This adage applies aptly to the world of Big Data and Analytics implementations. Having found early success in specific Big Data implementations applied to limited set of data analytics use cases, companies stick to the tried and tested problems only. They are often blindsided by the secondary benefits of the tool, so much so that the real value of Big Data is left behind. The processes governing the use of the tool are often departmentalized with information silos that restricts itself to answering same set of business questions.
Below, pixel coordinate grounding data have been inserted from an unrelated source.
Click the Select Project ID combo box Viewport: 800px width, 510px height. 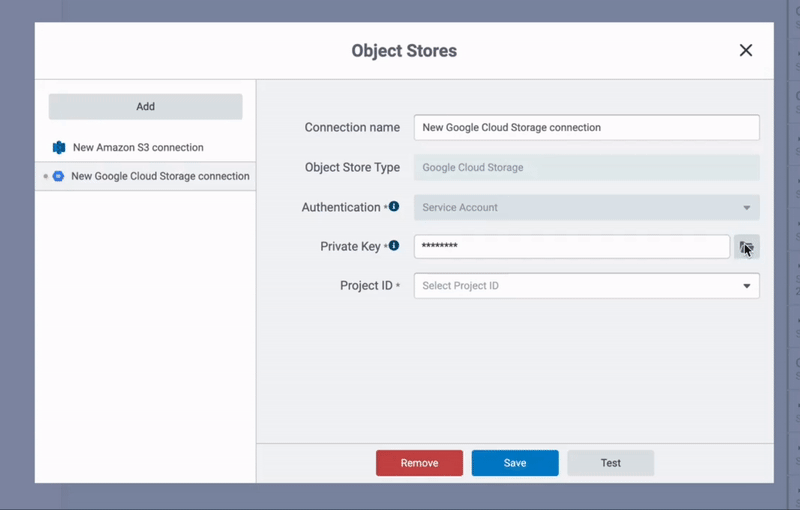coord(575,286)
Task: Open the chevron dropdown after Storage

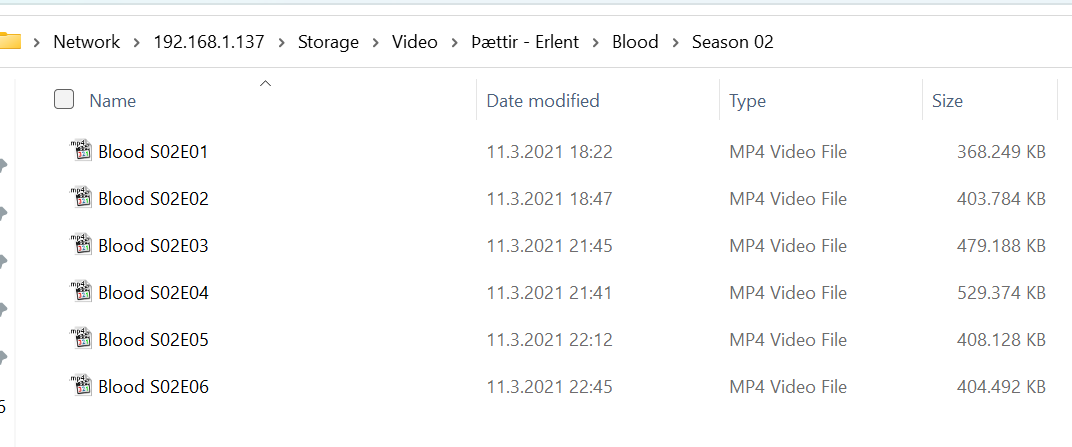Action: [x=376, y=42]
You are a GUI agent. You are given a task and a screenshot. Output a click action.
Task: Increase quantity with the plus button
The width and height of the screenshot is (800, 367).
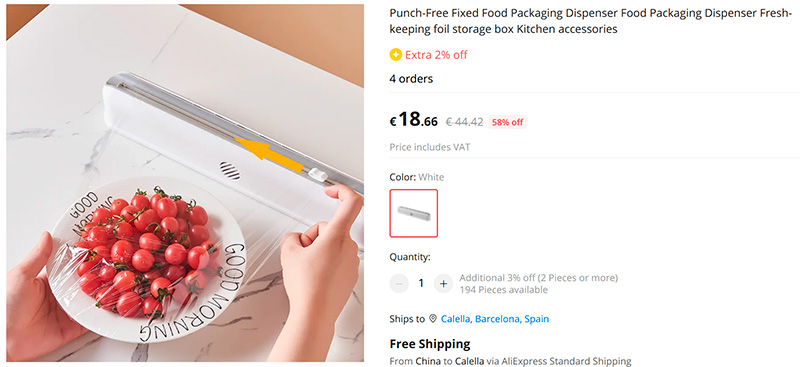click(x=443, y=283)
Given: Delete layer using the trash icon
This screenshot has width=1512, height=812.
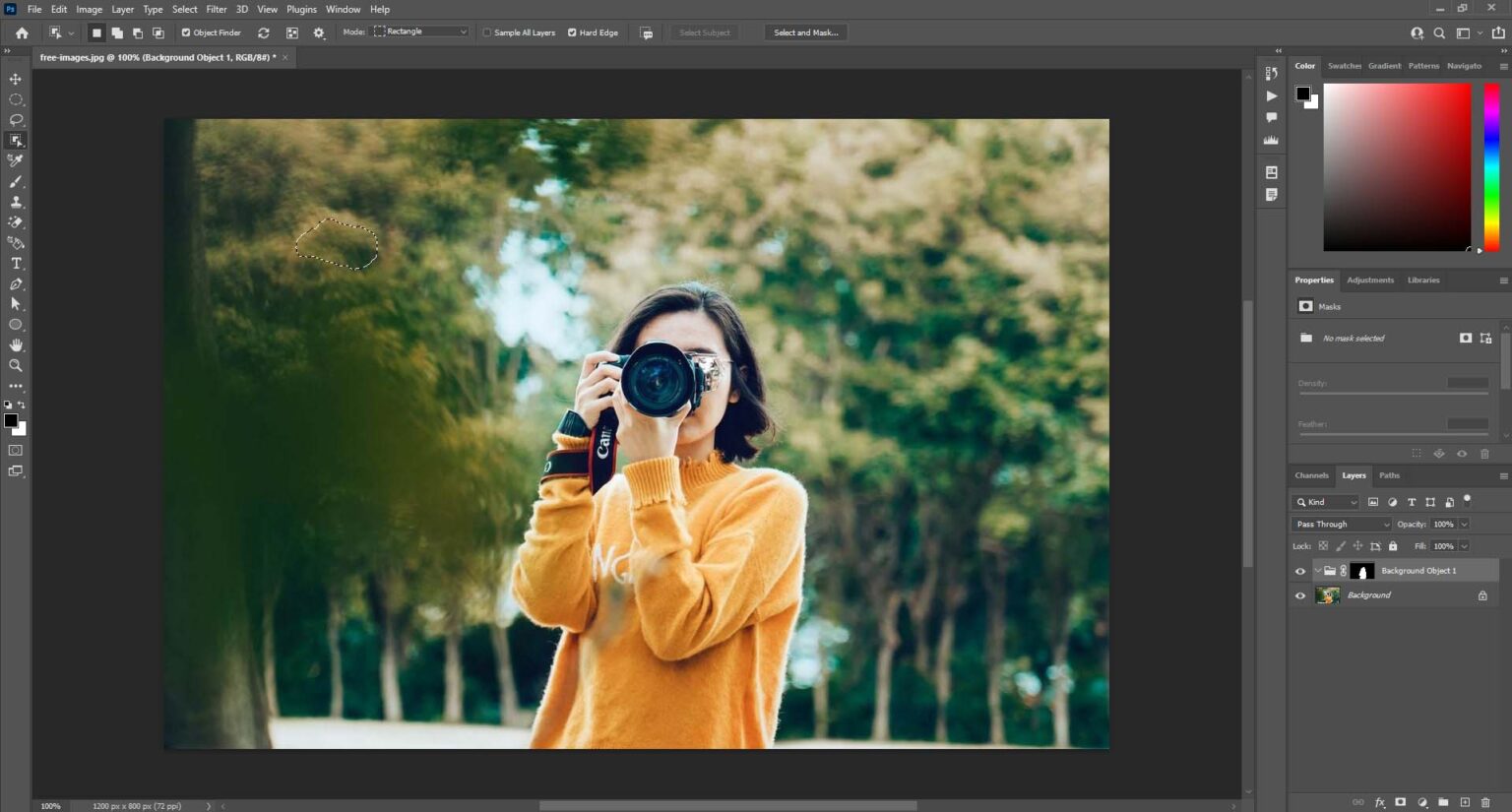Looking at the screenshot, I should (1484, 802).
The emergence of new job roles to sustain the information silos, for ex. Apache Hive Specialist or Apache Kafka Consultant, has blurred the vision of broad analytics ecosystems where every piece of data is tied up together.
Fig. Big Data Ecosystem
The premise on which Big Data ecosystem came into being was the unrestricted access to all raw data for unconstrained exploratory analysis. The Big Data concept helped organizations to answer business questions that were never answered before and to improve the reliability of answers derived from limited data in the past. Traditionally, the BI Tools were used to act as a ‘rear-view’ mirror – providing insights to events which happened in the past. With the ever-growing inclusion of new tools in the Big Data ecosystem, there are no tool barriers or technological constraints to limit the businesses from having an insight into the future.
This will only be possible if we limit our limitations on tools and processes for Big Data use. We need to allow users to access any data and apply any form of analytics using any of the tools of their liking. This approach will help decision-makers gain new insights and foster creativity, enabling them to realize the true potential of Big Data.